▶ [YOUR GOAL]
Reproduce word for word the stretch of the tarpon reel thread from "I have been" through "is less leverage?".

# Help picking a tarpon reel



## liquid2 (Jul 21, 2009)

In July I'm headed to my daughter and son in laws home in Miami and I will be tarpon fishing from a kayak.

I have been looking at some reels and I am trying to decide between a Calcutta 700b or the 400b and the cheaper Charter special. 

I think he usually fishes with live for tarpon but I think I might like the option to cast lures. If I want to cast lures is the Calcutta the only option?

If I go with the Calcutta would I need the 400 or 700? The 400 holds 305 yards of power pro and the 700 holds 620 yards of power pro.

The Charter special has a lever drags and max drag of 33lbs, the Calcuttas drag is around 17 lbs. Since I will be in a kayak does the drag pressure matter less since there is less leverage?

Thanks for your help,


----------



## jared_simonetti (Jul 17, 2006)

I use a calcutta 400 on a 8' g loomis, i throw lures at them here i use baitbusters or other large swim baits. Im in the tampa bay area.


----------



## liquid2 (Jul 21, 2009)

Thanks for the help,
I decided on the Calcutta TCE400


----------



## Tarponchaser (May 25, 2005)

When I was a kid, I hooked a six footer on a Zebco 33 with 10# line. I think the 400 will be better.

Good luck. However; if you look at past posts you will find that I think that Kayaks are unfair. Us poor boaters have to pull the fish to us. You just reel youself to the fish.

TC


----------



## liquid2 (Jul 21, 2009)

So how did it work out with the Zebco?


----------



## cpthook (Jan 16, 2008)

I'm using the TLD 15's for trolling and calcutta 700's for casting. allot of the guys are using the 400's, it personal preference. keep in mind the Galveston tarpon range between 100 and 190lbs with allot of 130 to 160 class fish


----------



## Tarponchaser (May 25, 2005)

Liquid2,

The Zebco worked fine for the first hundred yards... third jump .... she jumped three more times with my popping cork in hot pursuit going under the Copano Bridge.

TC

Haven't seen either since.


----------



## CrazyYak (Mar 16, 2005)

liquid2 said:


> Thanks for the help,
> I decided on the Calcutta TCE400


The Calcutta 400 is the perfect size and capacity for targeting Tarpon from a kayak and a on the light side for boat fishing. My only complaint is the medium speed gear ratio, wish it was a little faster. Spooled mine with 50lb braid and added the power handle. Sight casted and hooked two fish at POC last year with it, what a rush!


----------



## liquid2 (Jul 21, 2009)

Yea I just ordered the power handle a couple of days ago.


----------

▶ [STORED DATA]

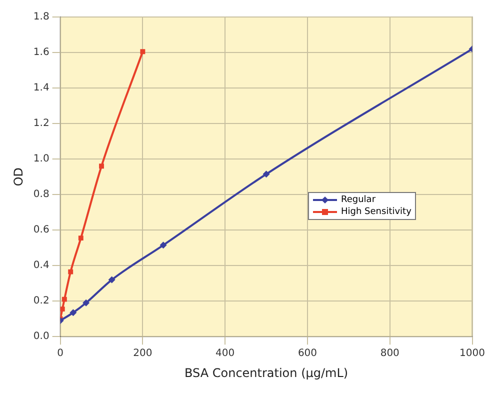 This screenshot has width=496, height=393. What do you see at coordinates (472, 354) in the screenshot?
I see `x-tick-label: 1000` at bounding box center [472, 354].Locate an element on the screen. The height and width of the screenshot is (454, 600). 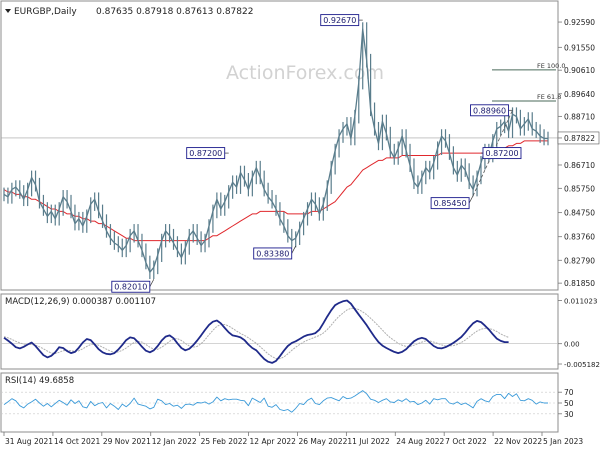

▶ [YOUR RESPONSE]
I have been looking at some reels and I am trying to decide between a Calcutta 700b or the 400b and the cheaper Charter special. 

I think he usually fishes with live for tarpon but I think I might like the option to cast lures. If I want to cast lures is the Calcutta the only option?

If I go with the Calcutta would I need the 400 or 700? The 400 holds 305 yards of power pro and the 700 holds 620 yards of power pro.

The Charter special has a lever drags and max drag of 33lbs, the Calcuttas drag is around 17 lbs. Since I will be in a kayak does the drag pressure matter less since there is less leverage?